### [Material shown]
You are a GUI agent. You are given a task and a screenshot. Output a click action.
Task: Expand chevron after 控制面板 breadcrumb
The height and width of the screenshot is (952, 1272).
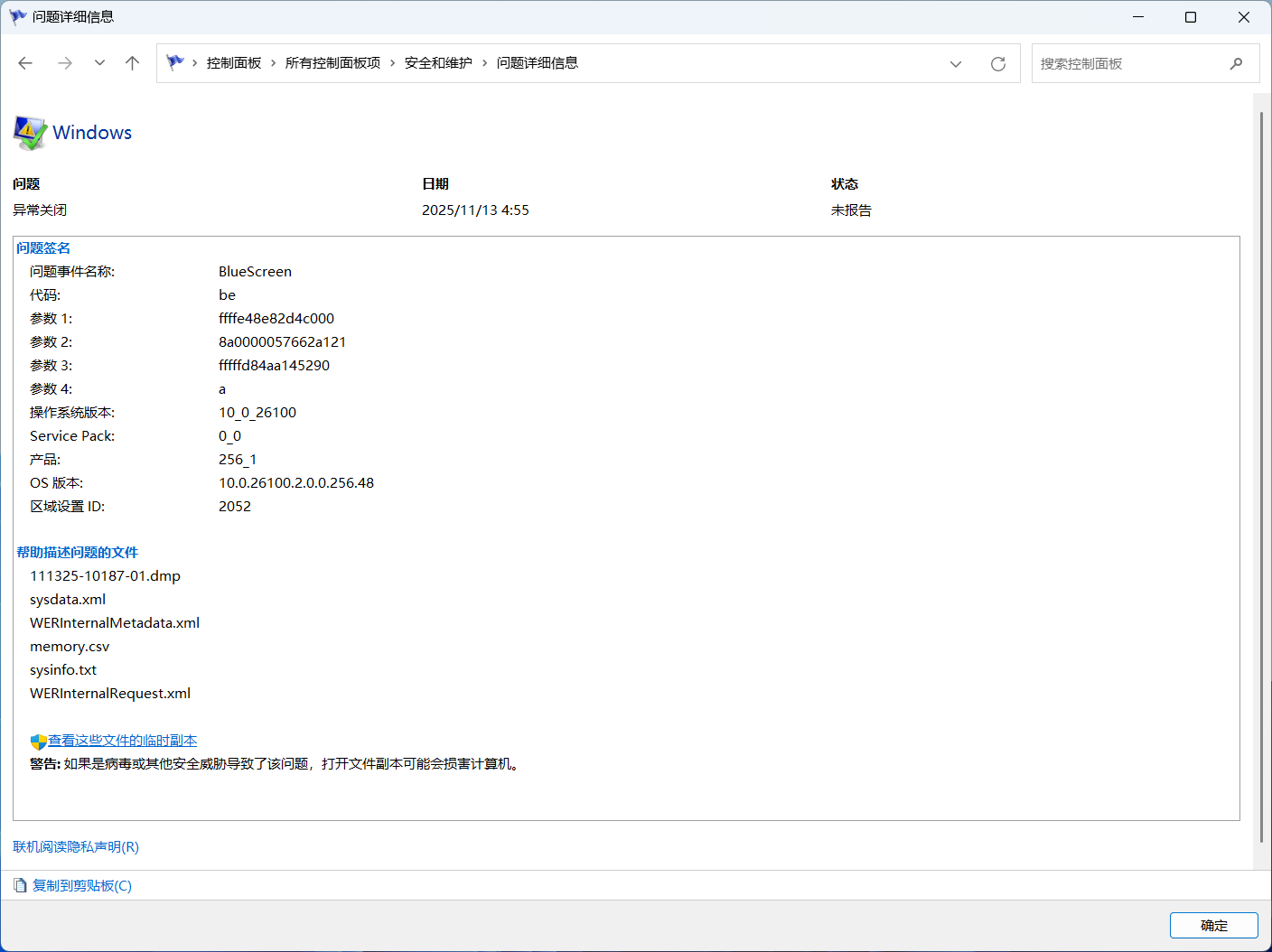pyautogui.click(x=274, y=63)
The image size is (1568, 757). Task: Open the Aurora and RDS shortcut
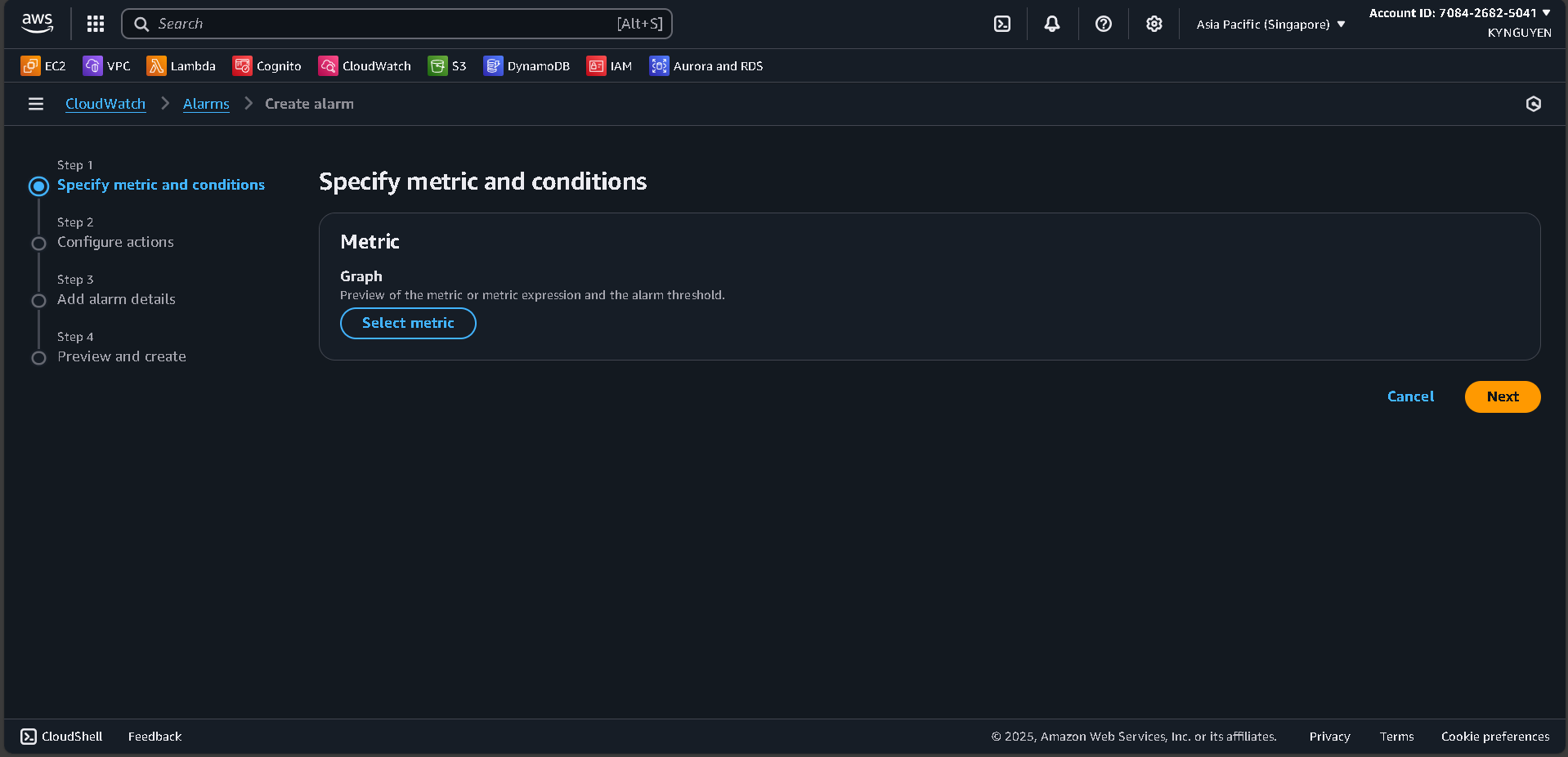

### [Given exercise]
Count the lines in the records above that contain the string "screenshot", and reply with the number alone.

### [Final result]
2